■ What the task asks: Some of the lines below need repeating. Reproduce exactly those between the lines holding "Screen dimensions: 800x600" and "Given: Click the Search stock images field", inclusive.

■ Data to process:
┌──
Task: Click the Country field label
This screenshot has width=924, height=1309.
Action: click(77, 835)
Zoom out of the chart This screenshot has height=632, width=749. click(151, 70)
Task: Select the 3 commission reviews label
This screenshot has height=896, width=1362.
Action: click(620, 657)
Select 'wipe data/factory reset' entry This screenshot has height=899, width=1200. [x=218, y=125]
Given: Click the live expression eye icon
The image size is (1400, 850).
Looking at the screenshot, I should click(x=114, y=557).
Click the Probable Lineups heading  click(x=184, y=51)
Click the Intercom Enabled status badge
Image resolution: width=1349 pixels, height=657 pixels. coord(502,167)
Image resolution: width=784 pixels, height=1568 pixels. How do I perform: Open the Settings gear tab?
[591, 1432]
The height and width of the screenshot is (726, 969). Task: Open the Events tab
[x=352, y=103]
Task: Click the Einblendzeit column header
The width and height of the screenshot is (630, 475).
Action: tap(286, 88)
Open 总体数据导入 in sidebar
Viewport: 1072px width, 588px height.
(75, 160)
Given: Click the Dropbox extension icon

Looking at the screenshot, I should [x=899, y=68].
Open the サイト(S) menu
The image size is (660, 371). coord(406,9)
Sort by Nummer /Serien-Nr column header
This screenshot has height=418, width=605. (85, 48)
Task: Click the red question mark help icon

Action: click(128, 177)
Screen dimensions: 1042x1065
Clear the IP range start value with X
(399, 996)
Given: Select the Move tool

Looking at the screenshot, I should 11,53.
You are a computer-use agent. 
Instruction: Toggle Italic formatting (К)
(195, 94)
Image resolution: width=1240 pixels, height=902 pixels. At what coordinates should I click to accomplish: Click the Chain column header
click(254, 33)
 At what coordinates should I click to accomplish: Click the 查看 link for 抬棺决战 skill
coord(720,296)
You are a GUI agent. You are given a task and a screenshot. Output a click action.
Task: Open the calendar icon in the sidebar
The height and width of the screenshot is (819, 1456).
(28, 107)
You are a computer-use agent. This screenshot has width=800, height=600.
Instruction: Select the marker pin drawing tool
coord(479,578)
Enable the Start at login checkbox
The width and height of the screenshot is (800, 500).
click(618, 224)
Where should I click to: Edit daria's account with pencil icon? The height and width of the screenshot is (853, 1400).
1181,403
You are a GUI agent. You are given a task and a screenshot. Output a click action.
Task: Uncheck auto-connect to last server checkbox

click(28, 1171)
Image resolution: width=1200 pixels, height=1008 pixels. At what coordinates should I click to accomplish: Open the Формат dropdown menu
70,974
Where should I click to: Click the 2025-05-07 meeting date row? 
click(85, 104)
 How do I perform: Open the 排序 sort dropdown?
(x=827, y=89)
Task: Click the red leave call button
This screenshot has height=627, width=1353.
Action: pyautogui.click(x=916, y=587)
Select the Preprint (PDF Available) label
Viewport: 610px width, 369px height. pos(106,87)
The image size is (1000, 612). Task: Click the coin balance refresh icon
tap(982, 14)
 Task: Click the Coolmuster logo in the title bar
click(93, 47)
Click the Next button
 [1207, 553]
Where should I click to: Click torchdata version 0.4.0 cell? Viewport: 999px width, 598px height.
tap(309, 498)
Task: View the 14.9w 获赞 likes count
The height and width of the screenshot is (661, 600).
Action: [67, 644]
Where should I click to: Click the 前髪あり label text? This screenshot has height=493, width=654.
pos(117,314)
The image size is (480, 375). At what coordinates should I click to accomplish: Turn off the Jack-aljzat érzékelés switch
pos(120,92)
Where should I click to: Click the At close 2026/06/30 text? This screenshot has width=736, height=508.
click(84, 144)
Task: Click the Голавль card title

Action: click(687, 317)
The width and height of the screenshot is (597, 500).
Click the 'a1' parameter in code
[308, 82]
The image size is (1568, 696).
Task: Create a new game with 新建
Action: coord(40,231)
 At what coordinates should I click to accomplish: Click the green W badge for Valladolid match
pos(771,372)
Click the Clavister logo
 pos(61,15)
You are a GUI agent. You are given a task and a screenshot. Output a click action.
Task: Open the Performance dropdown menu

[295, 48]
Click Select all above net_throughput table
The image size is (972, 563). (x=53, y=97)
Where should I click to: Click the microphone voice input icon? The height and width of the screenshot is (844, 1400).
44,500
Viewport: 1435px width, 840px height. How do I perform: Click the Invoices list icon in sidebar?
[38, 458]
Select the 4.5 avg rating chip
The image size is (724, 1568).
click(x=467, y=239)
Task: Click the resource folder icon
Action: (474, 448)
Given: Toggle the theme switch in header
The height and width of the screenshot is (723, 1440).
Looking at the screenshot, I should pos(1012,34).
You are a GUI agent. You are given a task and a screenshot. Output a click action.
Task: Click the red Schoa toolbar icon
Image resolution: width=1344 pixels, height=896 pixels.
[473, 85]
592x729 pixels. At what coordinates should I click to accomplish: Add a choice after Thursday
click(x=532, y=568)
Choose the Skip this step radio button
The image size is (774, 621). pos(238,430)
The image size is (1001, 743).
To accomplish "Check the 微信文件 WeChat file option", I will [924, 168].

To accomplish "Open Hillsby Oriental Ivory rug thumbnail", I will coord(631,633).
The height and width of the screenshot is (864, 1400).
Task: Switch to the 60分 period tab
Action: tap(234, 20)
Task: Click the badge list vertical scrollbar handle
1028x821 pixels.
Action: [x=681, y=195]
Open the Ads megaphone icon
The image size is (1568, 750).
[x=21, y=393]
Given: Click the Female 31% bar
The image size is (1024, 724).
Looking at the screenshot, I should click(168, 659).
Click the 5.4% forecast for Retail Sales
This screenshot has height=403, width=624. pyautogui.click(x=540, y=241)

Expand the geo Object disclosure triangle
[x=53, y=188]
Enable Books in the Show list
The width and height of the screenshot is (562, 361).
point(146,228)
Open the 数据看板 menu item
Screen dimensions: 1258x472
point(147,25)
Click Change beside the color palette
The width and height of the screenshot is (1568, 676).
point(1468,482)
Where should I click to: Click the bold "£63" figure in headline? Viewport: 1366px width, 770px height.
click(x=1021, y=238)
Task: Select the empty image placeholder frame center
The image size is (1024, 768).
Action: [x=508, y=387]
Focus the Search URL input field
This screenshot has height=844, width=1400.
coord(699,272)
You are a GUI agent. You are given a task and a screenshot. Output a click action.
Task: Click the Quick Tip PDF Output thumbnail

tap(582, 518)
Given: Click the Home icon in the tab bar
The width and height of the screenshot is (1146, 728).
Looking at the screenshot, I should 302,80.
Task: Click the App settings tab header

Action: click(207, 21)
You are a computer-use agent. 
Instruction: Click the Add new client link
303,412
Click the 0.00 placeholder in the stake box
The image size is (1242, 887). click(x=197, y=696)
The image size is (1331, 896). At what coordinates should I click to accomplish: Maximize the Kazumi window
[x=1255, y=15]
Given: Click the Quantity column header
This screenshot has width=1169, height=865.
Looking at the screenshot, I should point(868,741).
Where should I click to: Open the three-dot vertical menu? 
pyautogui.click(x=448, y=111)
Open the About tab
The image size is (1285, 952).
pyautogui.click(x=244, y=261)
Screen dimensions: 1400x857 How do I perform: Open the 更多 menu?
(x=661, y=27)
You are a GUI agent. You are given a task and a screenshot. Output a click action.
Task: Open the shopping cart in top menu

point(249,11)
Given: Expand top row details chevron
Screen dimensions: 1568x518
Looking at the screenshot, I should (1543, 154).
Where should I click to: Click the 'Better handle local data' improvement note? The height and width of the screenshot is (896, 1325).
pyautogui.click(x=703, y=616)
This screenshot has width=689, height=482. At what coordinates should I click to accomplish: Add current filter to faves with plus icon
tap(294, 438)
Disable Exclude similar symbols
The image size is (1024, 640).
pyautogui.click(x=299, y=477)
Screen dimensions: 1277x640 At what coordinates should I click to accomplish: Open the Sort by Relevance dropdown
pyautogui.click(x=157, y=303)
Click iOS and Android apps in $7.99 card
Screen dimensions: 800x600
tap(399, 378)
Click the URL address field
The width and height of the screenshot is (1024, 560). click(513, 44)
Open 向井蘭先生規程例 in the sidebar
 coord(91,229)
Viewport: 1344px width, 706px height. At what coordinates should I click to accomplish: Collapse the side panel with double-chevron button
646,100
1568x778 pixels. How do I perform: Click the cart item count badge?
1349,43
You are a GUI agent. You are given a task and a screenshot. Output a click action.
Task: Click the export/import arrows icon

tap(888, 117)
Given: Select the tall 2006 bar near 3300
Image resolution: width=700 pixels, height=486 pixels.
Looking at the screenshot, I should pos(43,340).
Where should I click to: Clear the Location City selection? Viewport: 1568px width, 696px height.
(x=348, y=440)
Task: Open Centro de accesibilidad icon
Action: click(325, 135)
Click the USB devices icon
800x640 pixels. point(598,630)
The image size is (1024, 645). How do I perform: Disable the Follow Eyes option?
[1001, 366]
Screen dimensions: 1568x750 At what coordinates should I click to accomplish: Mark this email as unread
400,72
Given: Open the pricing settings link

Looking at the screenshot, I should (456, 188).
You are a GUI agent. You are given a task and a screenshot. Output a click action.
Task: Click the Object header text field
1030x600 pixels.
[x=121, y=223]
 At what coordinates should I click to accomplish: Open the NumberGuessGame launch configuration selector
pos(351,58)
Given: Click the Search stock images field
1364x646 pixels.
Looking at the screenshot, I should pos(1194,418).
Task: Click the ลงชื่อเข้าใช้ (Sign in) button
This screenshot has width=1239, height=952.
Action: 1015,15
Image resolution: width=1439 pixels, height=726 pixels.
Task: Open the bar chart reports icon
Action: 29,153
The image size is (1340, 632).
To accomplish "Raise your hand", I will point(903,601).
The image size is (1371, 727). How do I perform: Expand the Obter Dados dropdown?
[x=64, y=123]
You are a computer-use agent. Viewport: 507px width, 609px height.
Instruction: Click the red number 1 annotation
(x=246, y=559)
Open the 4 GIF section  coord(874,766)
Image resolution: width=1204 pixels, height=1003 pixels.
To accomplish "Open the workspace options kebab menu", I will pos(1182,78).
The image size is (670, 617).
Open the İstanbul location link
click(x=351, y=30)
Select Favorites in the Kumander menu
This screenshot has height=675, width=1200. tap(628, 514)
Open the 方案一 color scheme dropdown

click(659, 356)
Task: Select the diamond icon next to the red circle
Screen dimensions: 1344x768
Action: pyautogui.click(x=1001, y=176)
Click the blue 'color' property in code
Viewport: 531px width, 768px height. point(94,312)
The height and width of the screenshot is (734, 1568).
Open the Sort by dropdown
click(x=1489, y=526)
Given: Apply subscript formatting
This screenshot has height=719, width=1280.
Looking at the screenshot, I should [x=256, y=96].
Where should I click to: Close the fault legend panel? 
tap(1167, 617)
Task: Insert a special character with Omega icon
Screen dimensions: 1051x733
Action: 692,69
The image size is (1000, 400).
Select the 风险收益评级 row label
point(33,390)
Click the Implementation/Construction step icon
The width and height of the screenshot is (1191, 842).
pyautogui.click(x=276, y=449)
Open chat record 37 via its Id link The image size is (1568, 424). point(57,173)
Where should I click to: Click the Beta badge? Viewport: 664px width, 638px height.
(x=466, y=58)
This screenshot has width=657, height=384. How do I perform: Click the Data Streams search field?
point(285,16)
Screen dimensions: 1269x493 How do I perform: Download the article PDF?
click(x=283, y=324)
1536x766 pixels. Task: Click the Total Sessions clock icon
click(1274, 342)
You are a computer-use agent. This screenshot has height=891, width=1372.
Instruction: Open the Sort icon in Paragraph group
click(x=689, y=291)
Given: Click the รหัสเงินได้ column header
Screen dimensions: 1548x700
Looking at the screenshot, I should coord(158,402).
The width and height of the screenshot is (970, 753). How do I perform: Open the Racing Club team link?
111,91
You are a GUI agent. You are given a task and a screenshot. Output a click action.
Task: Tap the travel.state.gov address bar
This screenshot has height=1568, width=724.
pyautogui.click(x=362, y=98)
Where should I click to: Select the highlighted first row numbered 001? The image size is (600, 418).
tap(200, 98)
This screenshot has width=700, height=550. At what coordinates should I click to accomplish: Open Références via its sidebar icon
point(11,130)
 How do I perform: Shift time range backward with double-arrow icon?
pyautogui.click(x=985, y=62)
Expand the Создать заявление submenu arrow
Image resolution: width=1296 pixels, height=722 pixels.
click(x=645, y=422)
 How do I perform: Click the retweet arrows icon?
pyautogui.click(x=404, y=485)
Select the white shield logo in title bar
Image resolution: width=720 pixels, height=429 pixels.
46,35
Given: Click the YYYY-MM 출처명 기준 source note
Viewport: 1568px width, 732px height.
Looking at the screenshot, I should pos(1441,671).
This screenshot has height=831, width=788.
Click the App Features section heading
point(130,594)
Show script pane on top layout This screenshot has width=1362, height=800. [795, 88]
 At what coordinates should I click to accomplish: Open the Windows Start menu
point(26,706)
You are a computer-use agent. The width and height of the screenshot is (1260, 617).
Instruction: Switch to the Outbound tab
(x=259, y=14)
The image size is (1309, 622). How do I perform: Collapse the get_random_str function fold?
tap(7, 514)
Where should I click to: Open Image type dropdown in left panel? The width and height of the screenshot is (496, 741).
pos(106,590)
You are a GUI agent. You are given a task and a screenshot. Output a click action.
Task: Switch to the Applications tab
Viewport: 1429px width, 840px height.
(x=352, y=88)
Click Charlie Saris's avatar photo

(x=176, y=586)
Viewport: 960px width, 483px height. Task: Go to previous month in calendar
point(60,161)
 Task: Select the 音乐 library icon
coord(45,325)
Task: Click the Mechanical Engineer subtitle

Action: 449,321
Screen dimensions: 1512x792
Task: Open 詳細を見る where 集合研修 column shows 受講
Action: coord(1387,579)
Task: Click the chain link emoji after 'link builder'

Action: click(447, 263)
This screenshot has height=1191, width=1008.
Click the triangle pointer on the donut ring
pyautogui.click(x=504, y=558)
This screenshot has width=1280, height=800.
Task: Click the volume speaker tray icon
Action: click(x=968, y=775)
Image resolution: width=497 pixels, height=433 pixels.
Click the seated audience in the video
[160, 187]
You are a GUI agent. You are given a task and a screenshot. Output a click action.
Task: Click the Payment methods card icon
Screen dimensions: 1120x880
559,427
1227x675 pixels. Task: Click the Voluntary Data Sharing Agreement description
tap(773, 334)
└──
■ Exercise solution:
Screen dimensions: 800x600
tap(399, 378)
Click the URL address field
The width and height of the screenshot is (1024, 560). click(513, 44)
Open 向井蘭先生規程例 in the sidebar
 coord(91,229)
Viewport: 1344px width, 706px height. At what coordinates should I click to accomplish: Collapse the side panel with double-chevron button
646,100
1568x778 pixels. How do I perform: Click the cart item count badge?
1349,43
You are a GUI agent. You are given a task and a screenshot. Output a click action.
Task: Click the export/import arrows icon

tap(888, 117)
Given: Select the tall 2006 bar near 3300
Image resolution: width=700 pixels, height=486 pixels.
Looking at the screenshot, I should pos(43,340).
Where should I click to: Clear the Location City selection? Viewport: 1568px width, 696px height.
(x=348, y=440)
Task: Open Centro de accesibilidad icon
Action: click(325, 135)
Click the USB devices icon
800x640 pixels. point(598,630)
The image size is (1024, 645). How do I perform: Disable the Follow Eyes option?
[1001, 366]
Screen dimensions: 1568x750 At what coordinates should I click to accomplish: Mark this email as unread
400,72
Given: Open the pricing settings link

Looking at the screenshot, I should (456, 188).
You are a GUI agent. You are given a task and a screenshot. Output a click action.
Task: Click the Object header text field
1030x600 pixels.
[x=121, y=223]
 At what coordinates should I click to accomplish: Open the NumberGuessGame launch configuration selector
pos(351,58)
Given: Click the Search stock images field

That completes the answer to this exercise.